In NdbDictionary::createRecord, the space for blob columns is calculated to include 16 byte blob header plus 256 byte inline size. But actually only sizeof(Blob*) is needed. When scanning tables that have blob columns, the method nextResultCopyOut (used only by clusterj scans) copies the incorrect number of bytes, and potentially overwrites data in memory immediately following the buffer. 

In java 6 and earlier, the buffers were allocated on page boundaries (typically 4K bytes) so it would be unlikely that the extra data would be a problem.

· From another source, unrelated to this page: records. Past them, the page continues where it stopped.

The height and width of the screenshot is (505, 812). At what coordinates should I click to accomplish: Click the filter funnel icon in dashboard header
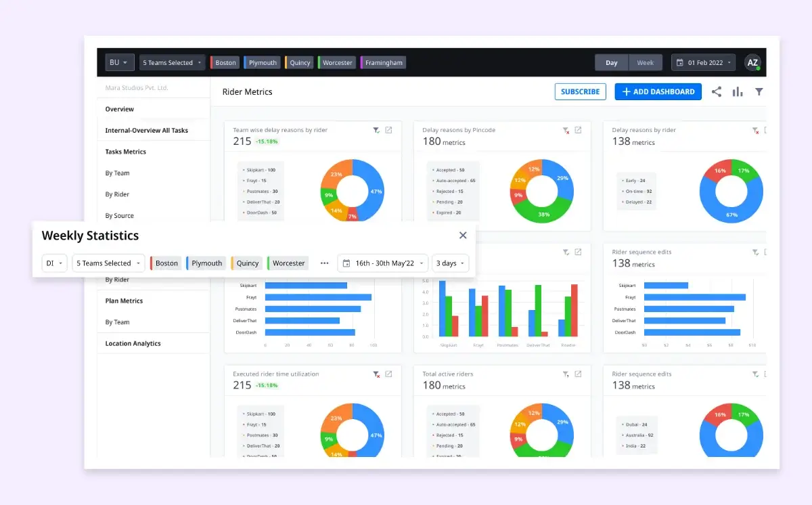759,92
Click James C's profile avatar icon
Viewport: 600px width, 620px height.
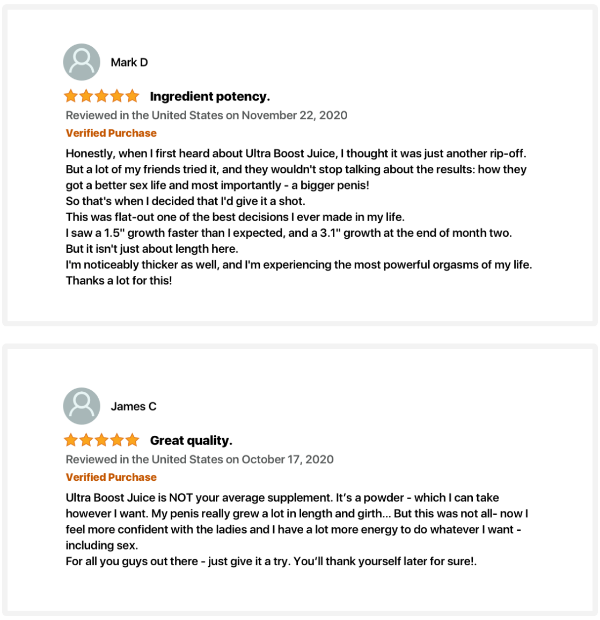[x=81, y=406]
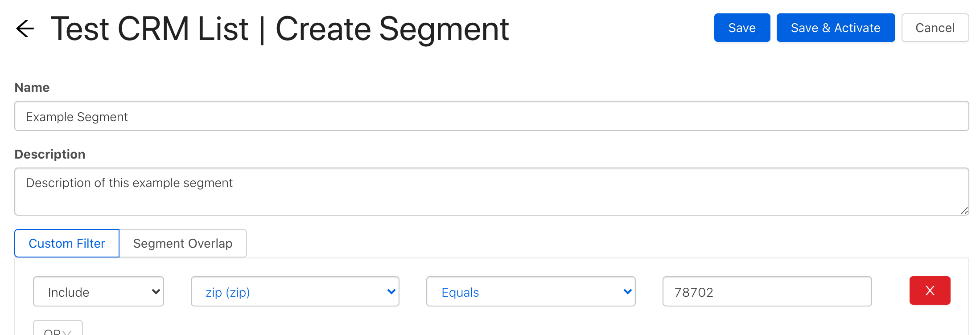980x335 pixels.
Task: Click the back arrow icon
Action: (x=25, y=29)
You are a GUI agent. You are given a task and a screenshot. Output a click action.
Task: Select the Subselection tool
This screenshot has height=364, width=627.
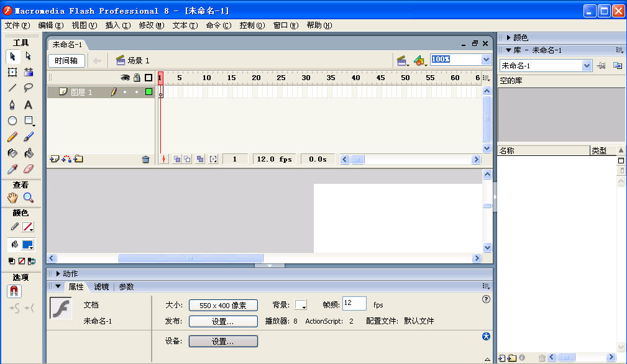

But in java 7 and later, buffers are allocated one after the other so the extra data corrupts the following buffer. 

The solution is to check the size of the buffer that is calculated by NdbDictionary::createRecord and if that size is bigger than the internally calculated buffer size, use the larger size.

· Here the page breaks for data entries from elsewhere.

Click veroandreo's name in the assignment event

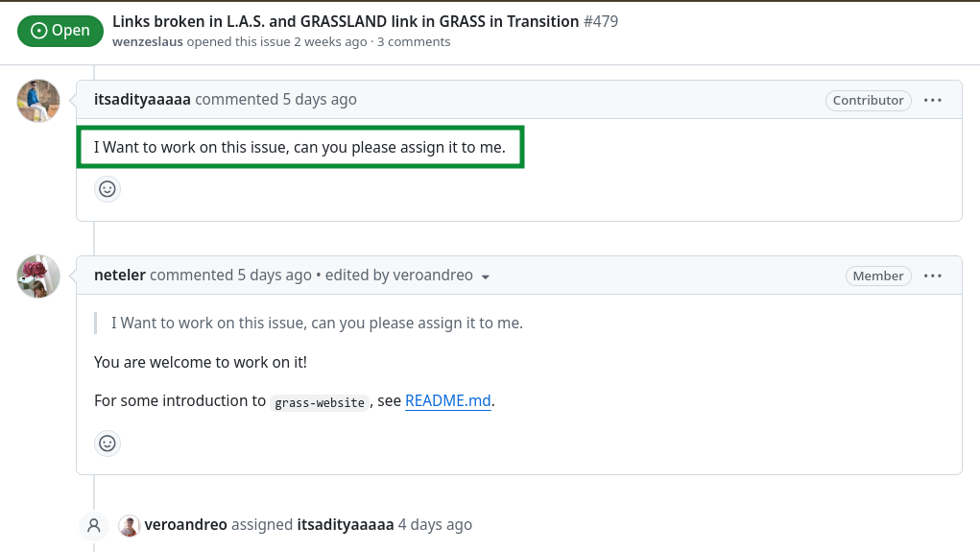185,524
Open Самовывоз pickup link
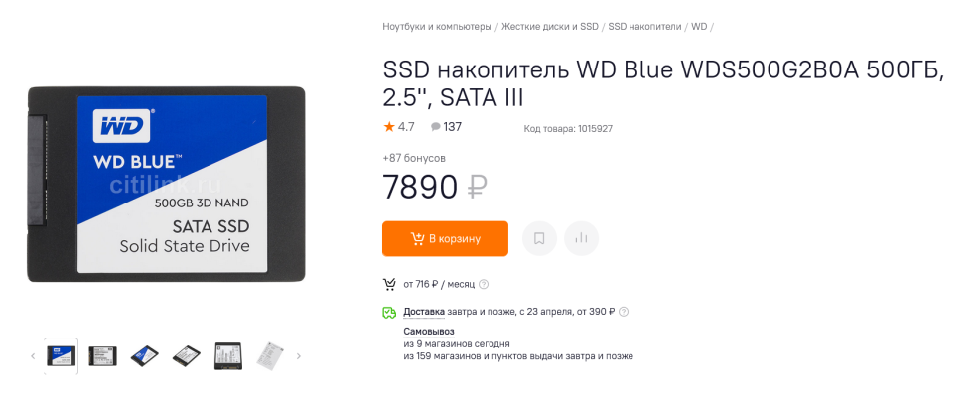980x406 pixels. (x=429, y=331)

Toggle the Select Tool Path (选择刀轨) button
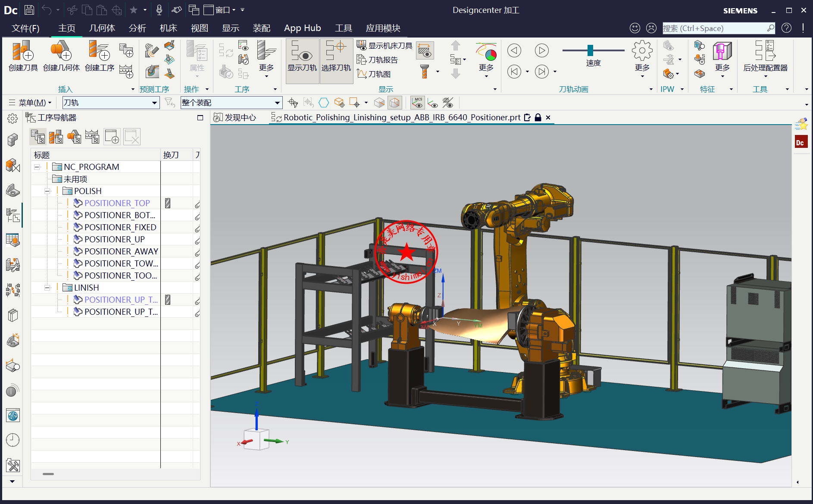[x=336, y=56]
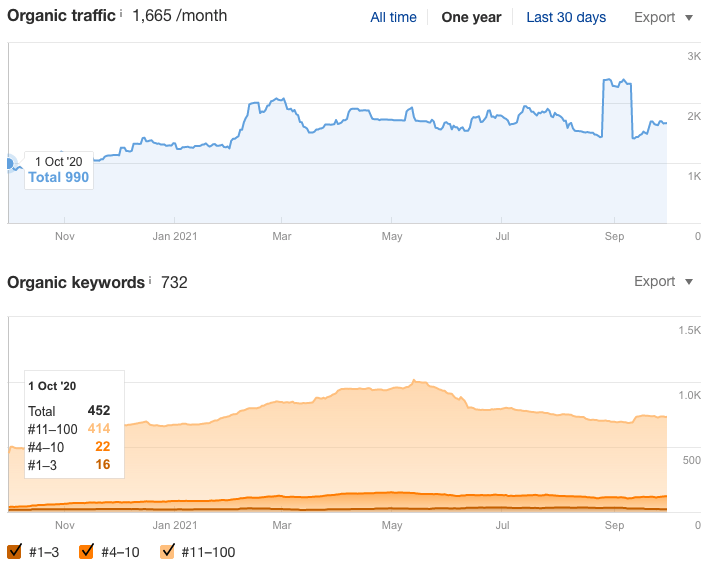This screenshot has width=712, height=569.
Task: Toggle the #4–10 positions checkbox
Action: [x=86, y=551]
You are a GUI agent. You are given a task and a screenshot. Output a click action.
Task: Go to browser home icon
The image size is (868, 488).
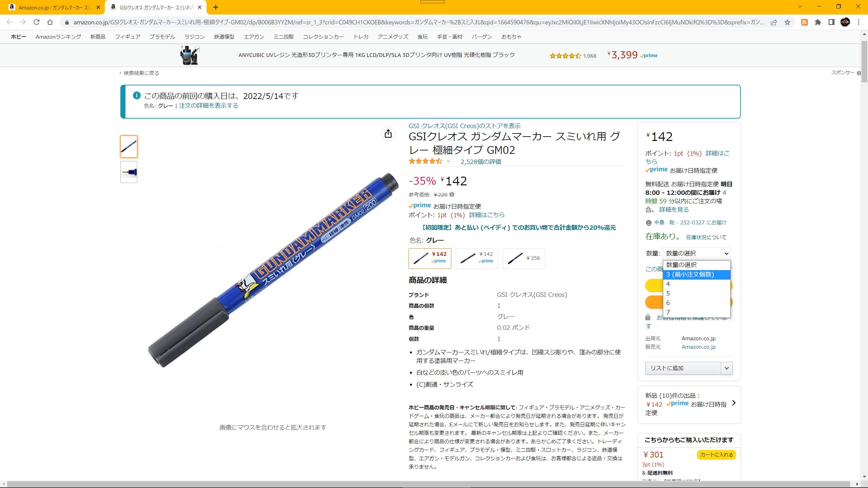[x=50, y=22]
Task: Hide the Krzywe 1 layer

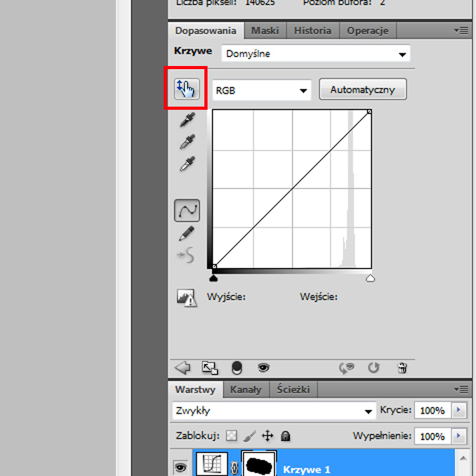Action: pyautogui.click(x=180, y=468)
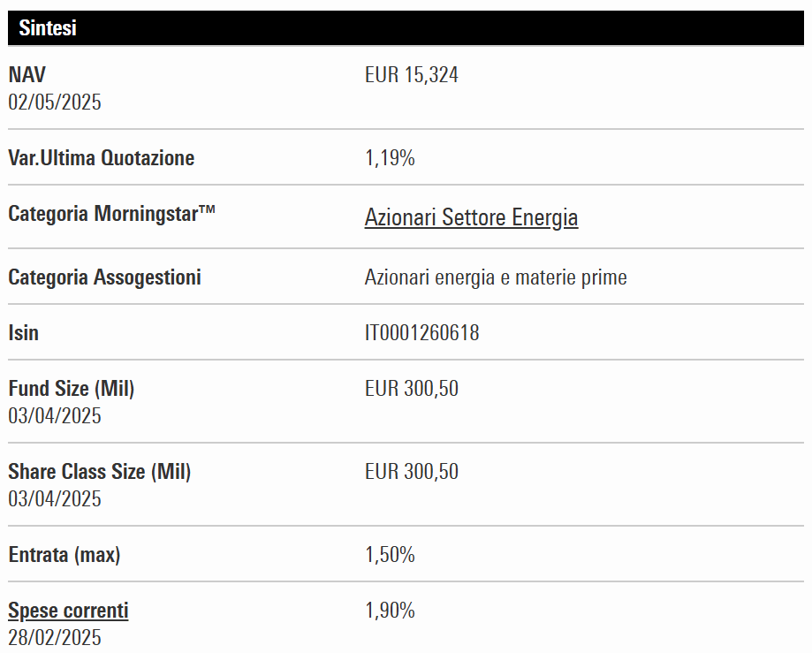Image resolution: width=812 pixels, height=653 pixels.
Task: Click the Categoria Morningstar label
Action: tap(112, 214)
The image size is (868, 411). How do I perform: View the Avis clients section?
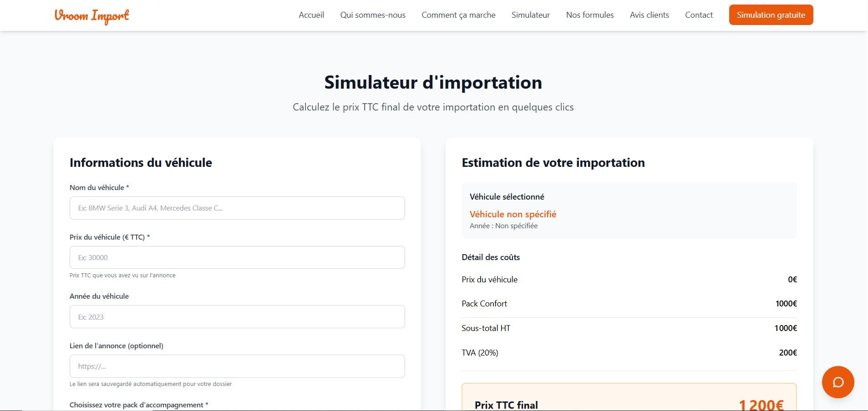tap(649, 15)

[7 Jul 2015 14:42] Daniel So
Posted by developer:
 
Added the following entry to the MySQL Cluster 7.4.7 and 7.3.10 changelogs:

"When used with Java 1.7 or higher, ClusterJ might cause the Java VM to crash when querying tables with BLOB columns, because NdbDictionary::createRecord calculates the wrong size needed for the record. Subsequently, when ClusterJ called NdbScanOperation::nextRecordCopyOut, the data overran the allocated buffer space. With this fix, ClusterJ checks the size calculated by NdbDictionary::createRecord and uses the value for the buffer size, if it is larger than the value ClusterJ itself calculates."